This is a post-apocalyptic novel but, if you are expecting a Mad Max shoot-’em up type of book, a quick look at the acknowledgements, which include Joseph Campbell, Ernest Becker and Bruno Bettelheim, show that this is going to be more myth than massacre. It is set sometime in the future after some form of, presumably, nuclear war, that has put humans back before the Industrial Revolution, into a period that is called The Quarantine. The action takes place in the Florida Keys which is, apparently, one of the places to have survived the war, though we know Cuba survived because they pick up Cuban radio. Key West is now called Twicetown as two dud bombs fell there during the War.

Though not Riddley Walker with its difficult language, the language is not straightforward English but English mixed with Spanish though comprehensible enough without too much effort. Fiskadoro (from the Spanish word fisgador, meaning harpooner) is one of the characters, a teenager who finds a clarinet and asks Mr. Cheung to teach him how to play it. Mr. Cheung is the manager of the Miami Symphony Orchestra, which barely exists any more, except in Mr. Cheung’s head. He also runs a book club, to read the few remaining books, including Hemingway‘s The Sun Also Rises. Much of the novel is about how they reconnect to the past, as there seems to have been a collective amnesia. Mr. Cheung’s grandmother, one of the oldest survivors, is one source, though her memories are not always clear. As she can’t speak, we only learn about them from her internal recollections. She was a Vietnamese refugee, so her memories are often about her experience as a refugee. They do find remnants of the past society, from the dud bomb to car parts, from old records to old photocopiers.

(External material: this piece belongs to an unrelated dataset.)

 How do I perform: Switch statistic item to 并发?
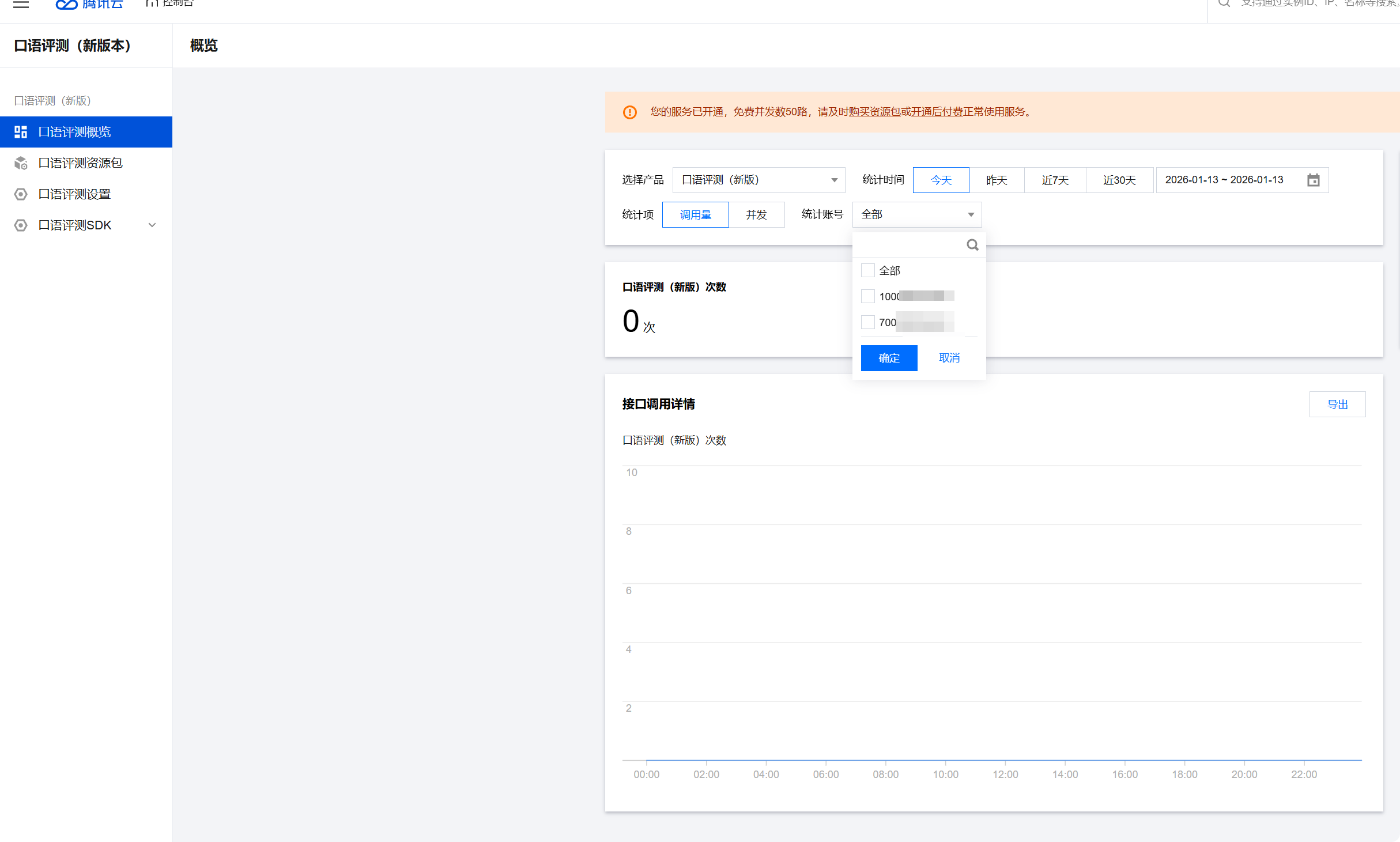coord(756,215)
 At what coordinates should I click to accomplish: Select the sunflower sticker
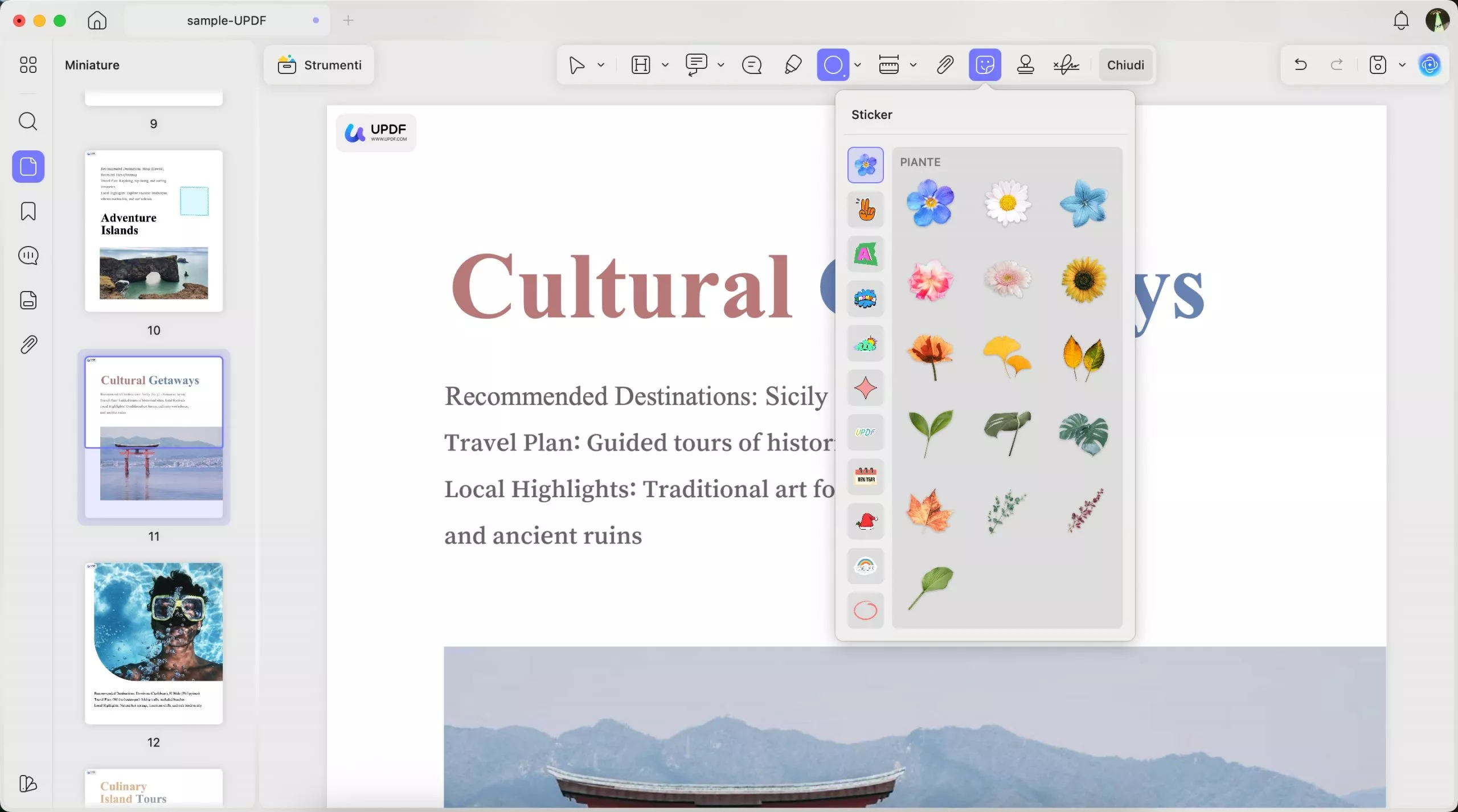pos(1084,280)
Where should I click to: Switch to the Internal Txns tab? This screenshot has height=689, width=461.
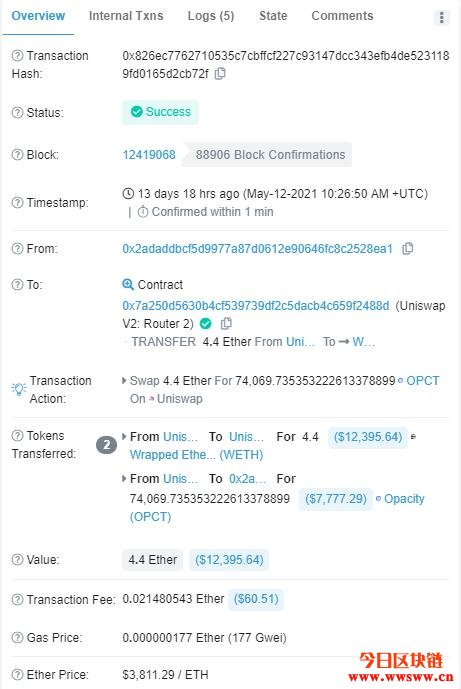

Johnson skillfully shows the difference between the three main characters. The grandmother, of course, represents the past, with her memories that she cannot utter. Fiskadoro represents the future, particularly when he is captured by the swamp people and they give him drugs which make him lose his memory. He has to relearn everything but will become the man who does not have the baggage of the past but only knowledge for the future in him. Cheung is between the two, trying to recapture the past but, at the made time, struggling towards the future, whatever it may be. Johnson shows the balancing act between the three very well and even if the outlook is bleak – Koran-bearing Cubans – it is a well-told story.